Then you will say, “Branches were broken off so that I might be grafted in.”  That is true. They were broken off because of their unbelief, but you stand fast through faith. So do not become proud, but fear. (ESV)
There is always a danger in the church at large with people not taking seriously enough the things of God. An offer of God's amazing grace to us ought to fill us with a sense of awe and wonder. We should see our sinful rebellious heart and be astonished that God would show mercy and grace to such an undeserving person. His grace ought to lead us to awe and wonder, giving him glory.
Sadly, God's offer of grace is often perceived as the almighty creator looking down at us and thinking that he just could not pass up the opportunity to have us as his very own. After all, we are so wonderful. What a catch we are. This selfish kind of thinking has no basis in Scripture. There are churches that either directly or indirectly are teaching this drivel.

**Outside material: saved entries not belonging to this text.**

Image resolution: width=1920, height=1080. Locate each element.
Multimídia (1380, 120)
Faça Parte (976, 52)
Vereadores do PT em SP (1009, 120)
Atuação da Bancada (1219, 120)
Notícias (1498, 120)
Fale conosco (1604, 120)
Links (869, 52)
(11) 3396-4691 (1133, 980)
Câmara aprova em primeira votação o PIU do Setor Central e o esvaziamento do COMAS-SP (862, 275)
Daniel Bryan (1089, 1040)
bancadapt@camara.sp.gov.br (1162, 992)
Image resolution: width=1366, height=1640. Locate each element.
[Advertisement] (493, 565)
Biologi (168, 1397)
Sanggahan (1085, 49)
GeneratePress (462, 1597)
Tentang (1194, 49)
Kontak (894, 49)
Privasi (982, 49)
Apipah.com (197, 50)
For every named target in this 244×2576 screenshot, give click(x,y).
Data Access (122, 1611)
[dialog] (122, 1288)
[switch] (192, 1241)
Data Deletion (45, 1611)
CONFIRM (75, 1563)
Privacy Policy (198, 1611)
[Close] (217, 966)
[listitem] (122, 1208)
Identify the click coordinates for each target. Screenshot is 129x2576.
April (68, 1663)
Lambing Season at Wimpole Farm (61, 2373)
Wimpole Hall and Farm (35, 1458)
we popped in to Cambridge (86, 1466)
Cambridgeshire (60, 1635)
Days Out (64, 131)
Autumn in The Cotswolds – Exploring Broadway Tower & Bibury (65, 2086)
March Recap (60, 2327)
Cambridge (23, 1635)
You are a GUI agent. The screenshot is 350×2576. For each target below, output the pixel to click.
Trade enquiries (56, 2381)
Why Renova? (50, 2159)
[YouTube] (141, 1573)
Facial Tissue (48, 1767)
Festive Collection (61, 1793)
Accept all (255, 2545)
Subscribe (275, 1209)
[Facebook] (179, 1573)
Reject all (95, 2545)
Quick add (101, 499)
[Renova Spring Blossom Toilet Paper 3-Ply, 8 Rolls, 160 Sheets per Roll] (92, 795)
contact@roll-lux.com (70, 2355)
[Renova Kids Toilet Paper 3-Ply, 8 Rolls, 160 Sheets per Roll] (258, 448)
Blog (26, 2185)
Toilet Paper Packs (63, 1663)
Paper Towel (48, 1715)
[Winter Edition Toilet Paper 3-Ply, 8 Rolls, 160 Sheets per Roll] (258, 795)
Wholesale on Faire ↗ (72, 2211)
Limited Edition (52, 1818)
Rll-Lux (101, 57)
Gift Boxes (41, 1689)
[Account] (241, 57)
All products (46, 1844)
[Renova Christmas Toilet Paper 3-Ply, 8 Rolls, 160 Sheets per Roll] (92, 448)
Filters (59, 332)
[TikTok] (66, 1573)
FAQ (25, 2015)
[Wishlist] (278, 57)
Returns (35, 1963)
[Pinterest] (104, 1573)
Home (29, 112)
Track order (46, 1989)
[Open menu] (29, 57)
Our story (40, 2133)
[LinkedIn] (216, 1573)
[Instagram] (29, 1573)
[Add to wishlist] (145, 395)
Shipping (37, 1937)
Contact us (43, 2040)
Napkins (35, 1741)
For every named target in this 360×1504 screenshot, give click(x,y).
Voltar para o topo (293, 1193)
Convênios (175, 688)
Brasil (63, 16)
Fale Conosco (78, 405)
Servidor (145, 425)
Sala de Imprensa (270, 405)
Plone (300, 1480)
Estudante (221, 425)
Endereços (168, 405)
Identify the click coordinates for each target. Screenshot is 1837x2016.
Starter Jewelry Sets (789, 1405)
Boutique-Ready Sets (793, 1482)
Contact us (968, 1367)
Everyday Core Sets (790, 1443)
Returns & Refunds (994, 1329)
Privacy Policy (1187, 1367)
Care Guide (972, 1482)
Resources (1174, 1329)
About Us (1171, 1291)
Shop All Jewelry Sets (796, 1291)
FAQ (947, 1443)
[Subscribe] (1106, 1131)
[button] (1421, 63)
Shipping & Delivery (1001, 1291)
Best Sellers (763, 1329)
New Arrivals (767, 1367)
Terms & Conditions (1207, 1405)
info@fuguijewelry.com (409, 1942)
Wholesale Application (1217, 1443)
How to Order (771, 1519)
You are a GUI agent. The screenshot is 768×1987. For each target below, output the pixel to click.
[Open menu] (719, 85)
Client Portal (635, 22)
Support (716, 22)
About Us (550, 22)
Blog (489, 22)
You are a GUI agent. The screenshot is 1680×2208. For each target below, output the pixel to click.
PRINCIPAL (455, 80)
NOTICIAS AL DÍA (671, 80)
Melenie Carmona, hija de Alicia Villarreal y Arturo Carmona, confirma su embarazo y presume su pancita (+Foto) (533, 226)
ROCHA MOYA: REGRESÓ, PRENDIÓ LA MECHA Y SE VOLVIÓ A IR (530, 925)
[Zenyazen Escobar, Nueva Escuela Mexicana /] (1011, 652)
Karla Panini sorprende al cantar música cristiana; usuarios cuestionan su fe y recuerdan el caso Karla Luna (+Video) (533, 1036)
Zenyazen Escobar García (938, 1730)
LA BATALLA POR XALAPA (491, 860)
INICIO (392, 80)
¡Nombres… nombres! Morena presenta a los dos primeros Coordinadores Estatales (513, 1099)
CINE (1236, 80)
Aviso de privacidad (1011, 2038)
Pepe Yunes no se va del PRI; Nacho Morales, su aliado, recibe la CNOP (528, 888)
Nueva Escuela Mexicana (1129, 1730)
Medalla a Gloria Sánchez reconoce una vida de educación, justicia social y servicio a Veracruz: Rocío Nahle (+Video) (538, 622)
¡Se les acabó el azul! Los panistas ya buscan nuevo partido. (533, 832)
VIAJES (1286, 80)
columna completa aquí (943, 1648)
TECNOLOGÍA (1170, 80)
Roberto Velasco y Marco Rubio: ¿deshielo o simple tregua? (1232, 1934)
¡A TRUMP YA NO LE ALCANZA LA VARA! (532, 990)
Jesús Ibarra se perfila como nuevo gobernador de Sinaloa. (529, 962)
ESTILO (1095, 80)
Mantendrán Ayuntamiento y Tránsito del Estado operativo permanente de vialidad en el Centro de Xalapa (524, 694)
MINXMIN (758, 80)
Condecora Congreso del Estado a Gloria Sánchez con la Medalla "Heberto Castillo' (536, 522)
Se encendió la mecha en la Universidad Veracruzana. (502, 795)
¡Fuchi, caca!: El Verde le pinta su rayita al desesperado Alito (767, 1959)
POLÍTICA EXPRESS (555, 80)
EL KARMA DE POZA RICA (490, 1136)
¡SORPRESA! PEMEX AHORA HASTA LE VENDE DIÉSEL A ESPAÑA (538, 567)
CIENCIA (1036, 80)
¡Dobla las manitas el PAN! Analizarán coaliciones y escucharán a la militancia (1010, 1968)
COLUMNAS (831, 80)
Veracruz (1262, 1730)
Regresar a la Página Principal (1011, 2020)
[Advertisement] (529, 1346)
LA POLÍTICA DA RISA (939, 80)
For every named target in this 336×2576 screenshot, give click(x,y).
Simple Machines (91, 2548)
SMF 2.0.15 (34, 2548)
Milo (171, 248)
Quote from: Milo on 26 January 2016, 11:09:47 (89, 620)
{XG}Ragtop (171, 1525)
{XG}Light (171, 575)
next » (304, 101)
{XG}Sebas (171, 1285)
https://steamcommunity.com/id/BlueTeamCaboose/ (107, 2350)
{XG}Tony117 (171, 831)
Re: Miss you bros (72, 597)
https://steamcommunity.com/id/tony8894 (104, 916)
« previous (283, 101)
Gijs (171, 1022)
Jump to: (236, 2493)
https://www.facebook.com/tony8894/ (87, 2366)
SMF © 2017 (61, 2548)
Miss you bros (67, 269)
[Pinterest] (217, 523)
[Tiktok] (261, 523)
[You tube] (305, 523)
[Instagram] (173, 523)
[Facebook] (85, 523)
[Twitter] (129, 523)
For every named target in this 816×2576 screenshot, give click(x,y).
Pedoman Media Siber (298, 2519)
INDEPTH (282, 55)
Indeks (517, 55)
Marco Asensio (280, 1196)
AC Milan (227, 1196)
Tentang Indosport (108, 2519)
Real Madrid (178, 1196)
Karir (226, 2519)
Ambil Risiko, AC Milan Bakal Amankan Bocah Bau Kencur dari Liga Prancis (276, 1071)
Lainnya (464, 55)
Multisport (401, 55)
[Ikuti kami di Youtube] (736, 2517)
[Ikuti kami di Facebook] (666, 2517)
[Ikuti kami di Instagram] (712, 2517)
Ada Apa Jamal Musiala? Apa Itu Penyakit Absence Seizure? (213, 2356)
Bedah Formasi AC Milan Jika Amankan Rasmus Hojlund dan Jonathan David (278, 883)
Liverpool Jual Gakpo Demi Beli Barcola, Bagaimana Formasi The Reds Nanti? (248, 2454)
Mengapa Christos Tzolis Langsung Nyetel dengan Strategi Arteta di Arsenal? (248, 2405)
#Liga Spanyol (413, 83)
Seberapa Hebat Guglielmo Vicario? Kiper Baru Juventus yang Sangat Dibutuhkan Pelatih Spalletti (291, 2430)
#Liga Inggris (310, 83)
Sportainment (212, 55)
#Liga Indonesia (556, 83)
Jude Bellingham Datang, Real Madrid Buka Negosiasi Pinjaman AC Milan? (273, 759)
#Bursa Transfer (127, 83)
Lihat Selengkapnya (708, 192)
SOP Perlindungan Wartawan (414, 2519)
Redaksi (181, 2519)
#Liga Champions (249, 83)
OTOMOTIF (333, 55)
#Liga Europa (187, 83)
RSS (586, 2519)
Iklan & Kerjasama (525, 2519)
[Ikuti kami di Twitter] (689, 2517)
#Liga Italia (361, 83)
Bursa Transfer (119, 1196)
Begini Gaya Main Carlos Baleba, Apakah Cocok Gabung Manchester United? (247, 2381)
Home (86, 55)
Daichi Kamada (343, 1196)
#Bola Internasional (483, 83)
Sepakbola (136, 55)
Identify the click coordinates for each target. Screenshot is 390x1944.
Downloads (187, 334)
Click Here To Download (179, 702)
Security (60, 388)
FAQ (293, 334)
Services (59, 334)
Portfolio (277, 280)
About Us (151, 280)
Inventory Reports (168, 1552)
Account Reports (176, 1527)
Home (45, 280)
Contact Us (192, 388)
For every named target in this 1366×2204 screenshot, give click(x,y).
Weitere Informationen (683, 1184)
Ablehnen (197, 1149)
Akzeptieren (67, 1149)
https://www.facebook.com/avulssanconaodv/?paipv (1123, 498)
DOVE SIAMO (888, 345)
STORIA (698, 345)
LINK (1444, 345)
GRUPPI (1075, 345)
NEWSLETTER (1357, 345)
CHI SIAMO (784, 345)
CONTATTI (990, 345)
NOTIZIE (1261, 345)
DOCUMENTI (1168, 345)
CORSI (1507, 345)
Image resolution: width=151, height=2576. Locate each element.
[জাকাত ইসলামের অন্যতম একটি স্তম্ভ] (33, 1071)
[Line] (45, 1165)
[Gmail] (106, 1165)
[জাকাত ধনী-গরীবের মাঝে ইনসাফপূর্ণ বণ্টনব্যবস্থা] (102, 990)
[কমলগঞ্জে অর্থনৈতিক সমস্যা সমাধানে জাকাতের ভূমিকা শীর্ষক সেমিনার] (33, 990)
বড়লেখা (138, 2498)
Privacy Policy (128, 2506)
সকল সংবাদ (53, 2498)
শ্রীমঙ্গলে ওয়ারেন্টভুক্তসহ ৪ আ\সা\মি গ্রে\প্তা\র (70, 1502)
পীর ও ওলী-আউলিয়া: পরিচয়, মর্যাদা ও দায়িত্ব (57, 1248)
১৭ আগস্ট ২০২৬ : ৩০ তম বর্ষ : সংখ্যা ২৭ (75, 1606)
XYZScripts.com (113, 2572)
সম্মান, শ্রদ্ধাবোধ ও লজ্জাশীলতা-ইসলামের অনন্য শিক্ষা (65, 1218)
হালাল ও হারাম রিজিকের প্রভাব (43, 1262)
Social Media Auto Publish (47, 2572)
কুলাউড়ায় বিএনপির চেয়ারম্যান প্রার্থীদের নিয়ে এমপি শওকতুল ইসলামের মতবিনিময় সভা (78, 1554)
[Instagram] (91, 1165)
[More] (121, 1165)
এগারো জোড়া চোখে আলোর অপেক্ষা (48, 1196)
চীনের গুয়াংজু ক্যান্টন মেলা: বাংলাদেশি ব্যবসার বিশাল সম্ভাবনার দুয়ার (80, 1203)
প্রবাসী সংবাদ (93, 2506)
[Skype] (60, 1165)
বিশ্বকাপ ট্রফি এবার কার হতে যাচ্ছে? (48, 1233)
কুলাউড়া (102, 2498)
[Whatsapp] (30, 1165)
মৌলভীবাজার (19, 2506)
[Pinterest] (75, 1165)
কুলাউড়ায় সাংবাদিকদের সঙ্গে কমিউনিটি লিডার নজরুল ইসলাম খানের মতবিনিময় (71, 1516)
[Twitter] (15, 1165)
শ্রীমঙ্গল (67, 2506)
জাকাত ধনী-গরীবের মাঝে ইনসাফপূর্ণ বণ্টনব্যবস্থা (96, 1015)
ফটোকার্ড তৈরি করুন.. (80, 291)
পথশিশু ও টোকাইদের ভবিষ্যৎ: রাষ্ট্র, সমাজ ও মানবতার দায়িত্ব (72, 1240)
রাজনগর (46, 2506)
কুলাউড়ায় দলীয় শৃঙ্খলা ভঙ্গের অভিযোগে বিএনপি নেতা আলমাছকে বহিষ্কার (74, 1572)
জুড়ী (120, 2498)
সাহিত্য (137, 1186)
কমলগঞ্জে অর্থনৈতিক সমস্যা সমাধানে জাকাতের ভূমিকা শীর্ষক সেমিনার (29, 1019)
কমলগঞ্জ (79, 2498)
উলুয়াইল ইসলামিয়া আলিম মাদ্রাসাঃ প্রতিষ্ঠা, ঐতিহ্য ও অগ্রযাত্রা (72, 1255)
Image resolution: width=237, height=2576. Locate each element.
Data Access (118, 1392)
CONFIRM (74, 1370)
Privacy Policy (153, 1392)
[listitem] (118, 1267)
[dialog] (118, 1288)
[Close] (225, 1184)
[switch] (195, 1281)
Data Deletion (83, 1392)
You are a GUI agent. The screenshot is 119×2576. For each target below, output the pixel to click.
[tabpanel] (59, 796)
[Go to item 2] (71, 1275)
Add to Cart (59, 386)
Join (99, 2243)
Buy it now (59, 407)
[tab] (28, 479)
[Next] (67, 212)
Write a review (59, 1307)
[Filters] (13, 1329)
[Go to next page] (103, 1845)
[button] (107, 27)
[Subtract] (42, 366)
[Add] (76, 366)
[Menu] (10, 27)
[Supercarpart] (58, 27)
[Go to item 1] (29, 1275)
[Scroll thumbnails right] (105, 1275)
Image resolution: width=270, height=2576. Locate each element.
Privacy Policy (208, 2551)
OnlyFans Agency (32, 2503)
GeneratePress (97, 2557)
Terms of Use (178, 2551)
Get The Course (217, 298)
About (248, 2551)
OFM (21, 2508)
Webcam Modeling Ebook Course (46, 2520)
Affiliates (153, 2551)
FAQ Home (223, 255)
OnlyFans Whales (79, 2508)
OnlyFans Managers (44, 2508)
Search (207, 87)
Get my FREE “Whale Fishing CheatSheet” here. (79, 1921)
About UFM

Paul is saying in these verses that a person who responds to the grace found in the Gospel of Jesus Christ may notice that branches were broken off so that we can be grafted in. If we are not careful we will take a selfish viewpoint of God's grace and look at the removed branches as some sort of reason to celebrate our good fortune.
Instead of seeing the branches (people of Israel who were proud and unbelieving) as reason to be proud we ought to take a much more sober look at the situation. Paul says at the end of verse 20, "Do not become proud, but fear." In other words, soberly evaluate your situation. Have you genuinely received the Gospel? If so, it will lead to you giving God the glory. You will be humble, not proud.
Have you taken the Gospel message seriously? Are you fixated on how good things are for you? Or are you in awe of God's mercy, responding in praise of his glory? A spiritual response will be a sober one.